I wish I could change the world. For real. For the better. I wish that mean people would be taught lessons, and they'd see the light and be proven wrong. I wish that good always prevailed and evil always lost. I wish that I could protect my loved ones from every bump, every bruise, every wrong. I wish I could at least change her world...
Less than two years ago, she lost everything. She lost her husband--the man she knew since she was 16. The man who taught her about love, about life, and unfortunately, about pain. The man who was everything. Then, she lost her home. Granted it was only a place she had lived in for three years, but it was her home, a place where she made memories. Then, she lost all of her belongings. The past 40 years of collections given away to ministries and shelters, unable to afford to move them and no home to store them in. Then, she lost her job--a place where she felt important, special and loved. A place where she felt like she belonged. She lost and left it all less than two years ago...and moved out to CA. Why? Because I needed her. Because she needed me. Because we both needed...something, and couldn't have Dad.

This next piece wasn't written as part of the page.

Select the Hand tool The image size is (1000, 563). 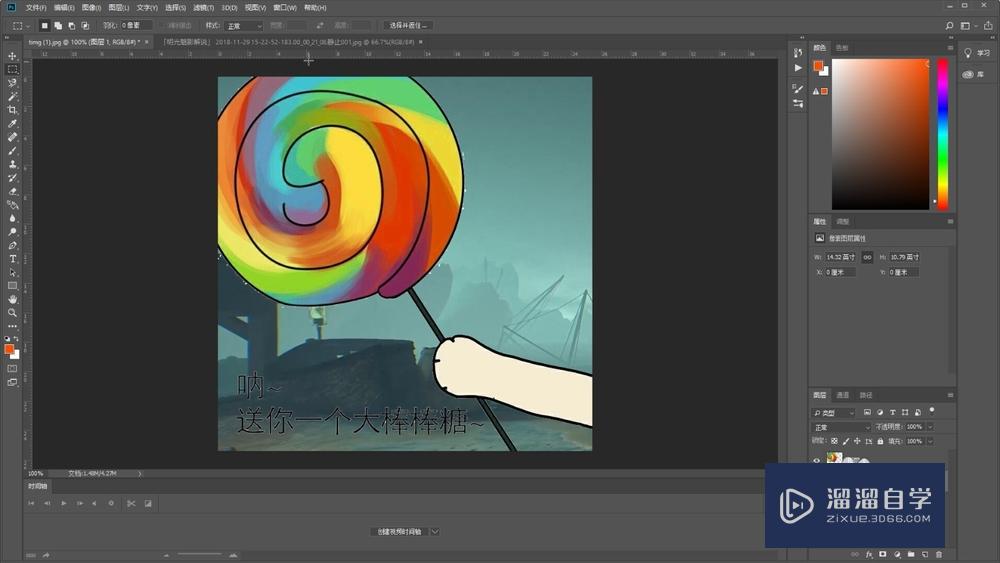[13, 299]
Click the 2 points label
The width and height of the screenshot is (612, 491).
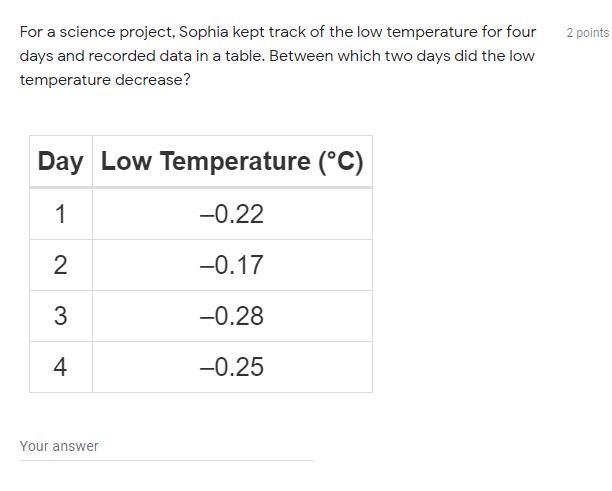(x=587, y=33)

Now, I feel as though she is my child, in a way. She has so much to learn. She was sheltered for so long under the warmth of a husband and a church...and her children. Not that life was great--it wasn't--but once you lose everything, you forget its flaws and only remember it's beauty. I don't want her to lose anything more. I don't want her to feel any more pain. I wish I could shelter her from all of the world's pain, like a mother cradles her baby inside a blanket close to her heart. I wish that I'd never hear the sound of her cries again--only laughter. Laughter at a second chance, at a life rebuilt.
At her new job, the employers treat her horribly. They have it out for her--the sweetest woman in the world--most likely because she is more knowledgeable than they are and they hate it.
Something happened to her today at this new job...something bad...she was accused of something she didn't do, and forced to sign something saying she did it or she'd lose her job. How did this evil find its way into her life? Hasn't she experienced enough for one lifetime?
I wish that mean people would be taught lessons, and they'd see the light and be proven wrong. I wish that good always prevailed and evil always lost. I wish that I could protect my loved ones from every bump, every bruise, every wrong.
But they aren't. And it doesn't. But I can't.